The Confesison of Zero

 
 

Zero is an extraordinary number.  It is a number that denotes the existence of absence.  As soon as humans acquired consciousness, they began to count:  one sheep, two sheep, three sheep: one apple two apples, three apples. There's the discovery of natural numbers! ( Apparently primitive numbers only went as far as ten because humans have ten fingers with which to count, hence the decimal system.) Natural numbers were based on our practical sensations of counting.  But at some point, the formulation of the concept of zero by an Indian mathematician fundamentally changed human consciousness. High-speed calculations of the 0s and 1s of the binary numeral system underpin the basic principles of the computers that sustain our modern civilization.

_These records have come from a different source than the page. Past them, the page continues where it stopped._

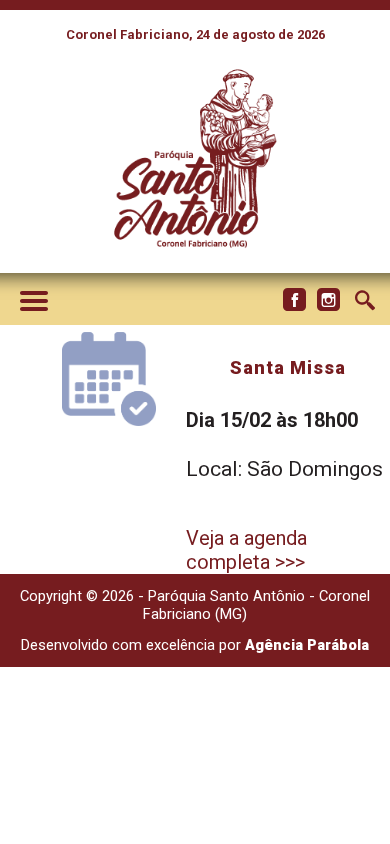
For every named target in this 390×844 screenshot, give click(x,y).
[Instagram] (328, 300)
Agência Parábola (307, 645)
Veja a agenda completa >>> (246, 550)
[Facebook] (294, 300)
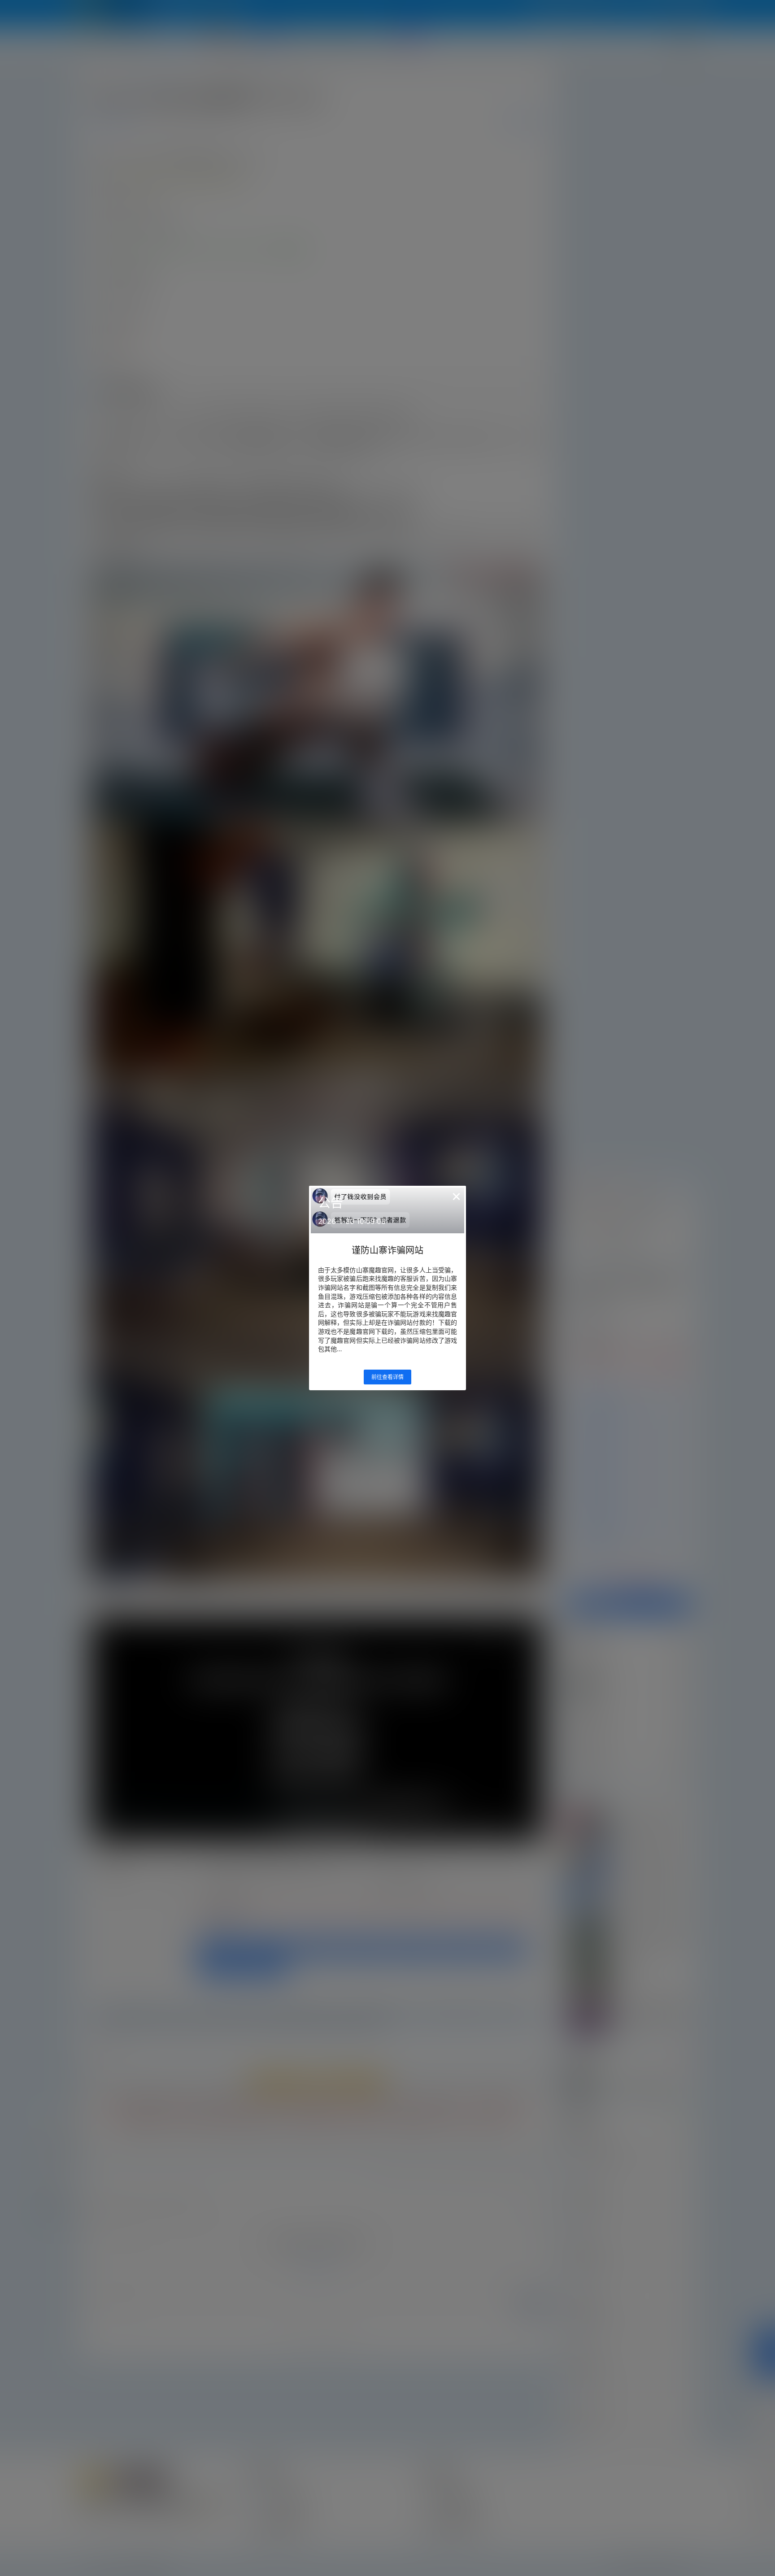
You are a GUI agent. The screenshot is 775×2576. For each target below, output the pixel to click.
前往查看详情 (387, 1377)
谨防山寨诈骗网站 (387, 1250)
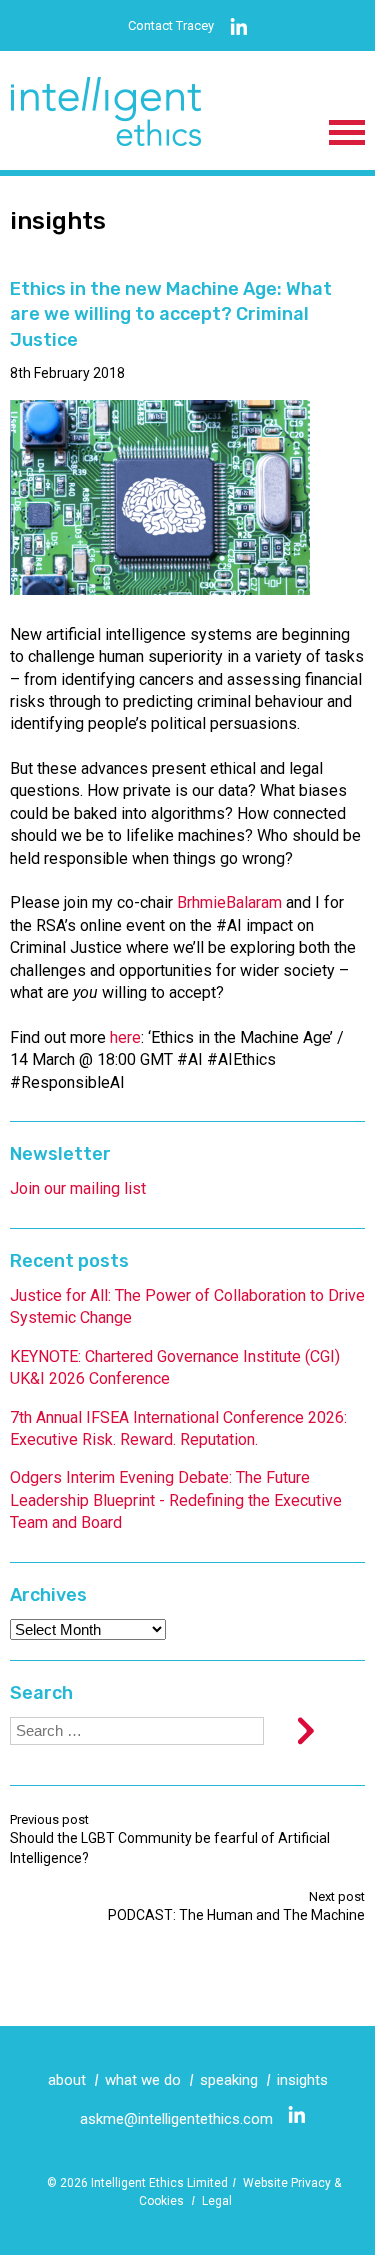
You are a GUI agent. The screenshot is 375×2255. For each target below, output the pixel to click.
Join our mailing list (78, 1188)
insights (302, 2080)
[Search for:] (137, 1731)
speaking (229, 2080)
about (67, 2080)
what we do (143, 2080)
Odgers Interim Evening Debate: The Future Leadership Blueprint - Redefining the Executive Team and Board (176, 1500)
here (125, 1037)
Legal (217, 2201)
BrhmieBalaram (229, 902)
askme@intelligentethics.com (176, 2119)
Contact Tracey (171, 25)
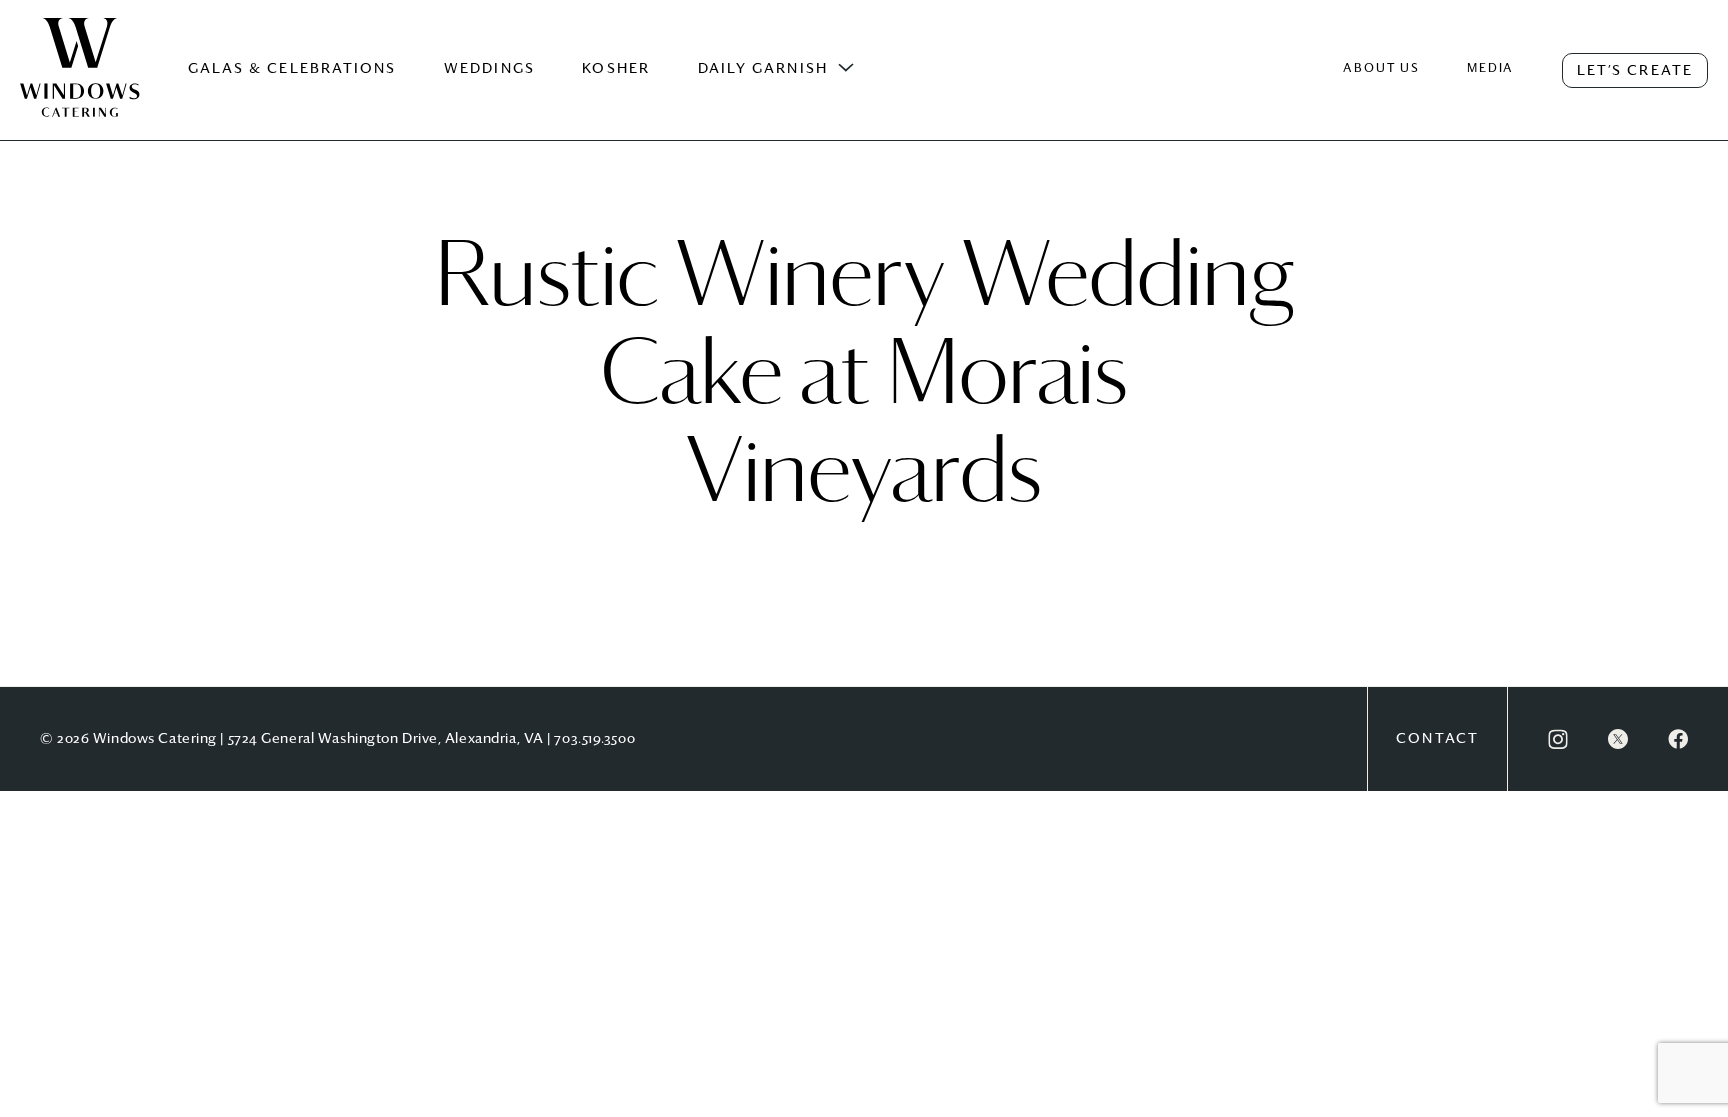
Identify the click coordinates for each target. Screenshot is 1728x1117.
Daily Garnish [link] (763, 69)
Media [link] (1490, 69)
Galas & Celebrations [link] (292, 69)
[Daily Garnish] (846, 68)
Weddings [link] (489, 69)
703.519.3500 (594, 739)
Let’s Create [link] (1635, 71)
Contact (1437, 739)
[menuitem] (80, 88)
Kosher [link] (616, 69)
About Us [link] (1381, 69)
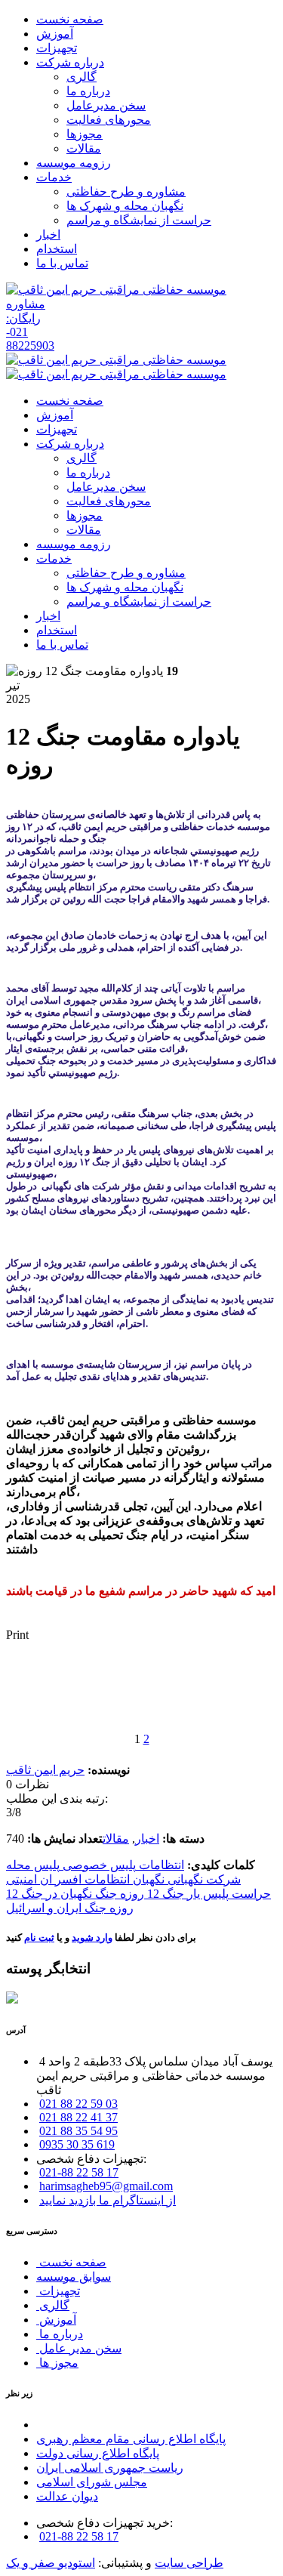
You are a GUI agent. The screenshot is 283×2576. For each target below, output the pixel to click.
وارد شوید (92, 1937)
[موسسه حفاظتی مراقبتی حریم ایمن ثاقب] (116, 289)
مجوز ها (57, 2362)
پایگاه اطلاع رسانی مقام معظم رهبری (131, 2439)
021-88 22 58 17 (78, 2172)
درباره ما (59, 2334)
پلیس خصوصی (98, 1865)
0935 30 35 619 (77, 2144)
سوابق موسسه (73, 2276)
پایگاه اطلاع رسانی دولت (97, 2453)
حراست (250, 1893)
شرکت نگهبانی (203, 1879)
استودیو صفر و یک (50, 2562)
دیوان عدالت (67, 2496)
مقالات (116, 1838)
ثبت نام (39, 1937)
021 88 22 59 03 (78, 2103)
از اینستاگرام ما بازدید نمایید (107, 2200)
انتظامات (160, 1865)
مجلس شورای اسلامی (91, 2482)
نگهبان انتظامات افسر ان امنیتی (85, 1879)
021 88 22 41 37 (78, 2117)
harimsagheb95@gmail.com (106, 2186)
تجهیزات (58, 2290)
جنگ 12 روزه (150, 1893)
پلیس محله (33, 1865)
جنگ (104, 1893)
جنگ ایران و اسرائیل (56, 1908)
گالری (52, 2305)
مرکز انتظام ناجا (77, 2424)
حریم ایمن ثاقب (45, 1769)
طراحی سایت (189, 2562)
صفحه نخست (71, 2262)
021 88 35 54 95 (78, 2130)
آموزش (56, 2319)
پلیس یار (206, 1893)
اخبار (147, 1838)
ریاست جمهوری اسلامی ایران (109, 2467)
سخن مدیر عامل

The awareness of the existence of absence is related to the Buddhist idea of emptiness, a nother concept which originated in India.  The goal in Buddhism is to train oneself to achieve enlightenment. Enlightenment can be defined as the ability to see beyond life and death with the consciouness becoming able to sene the source of the life which sustains it.  In this way, zero does not denote a state of sterlie emptiness, but a state of emptiness that simulataneously contains the seed of everything.  It is the state from which everything that exists is born and to which everything that exists eventually returns.  Zero doe not exist in the physical world.  It is a dim, uncertain memory buried in our consciousness, because it is where consciousness itself was born.

As an artist, I wanted to give zero a shape.  To make zero - which has no physical existence - visible, I decided to craft an object that went right to the very blink of zero.  I sought to give physical form to a three-dimensional mathematical function, the equation for which becomes zero at its zenith.  I made a mathematical model in two parts, an upper and a lower, of which the upper is suspended in the air.  Using stainless steel, I was able to craft a shape that tapers to a point just 0.8millimeters wide.  The zero pint is found about one centimeter beyond that. It definitely exists and its position can be shown; it just happens to be invisible.

The realm of zero lies in that narrow interstice where the two points confront one another here in thes eighteenth-century chapel where the mathematical model has taken up its discreet residence.  Examine that invisible point with proper care for there can be found the mystery of existence.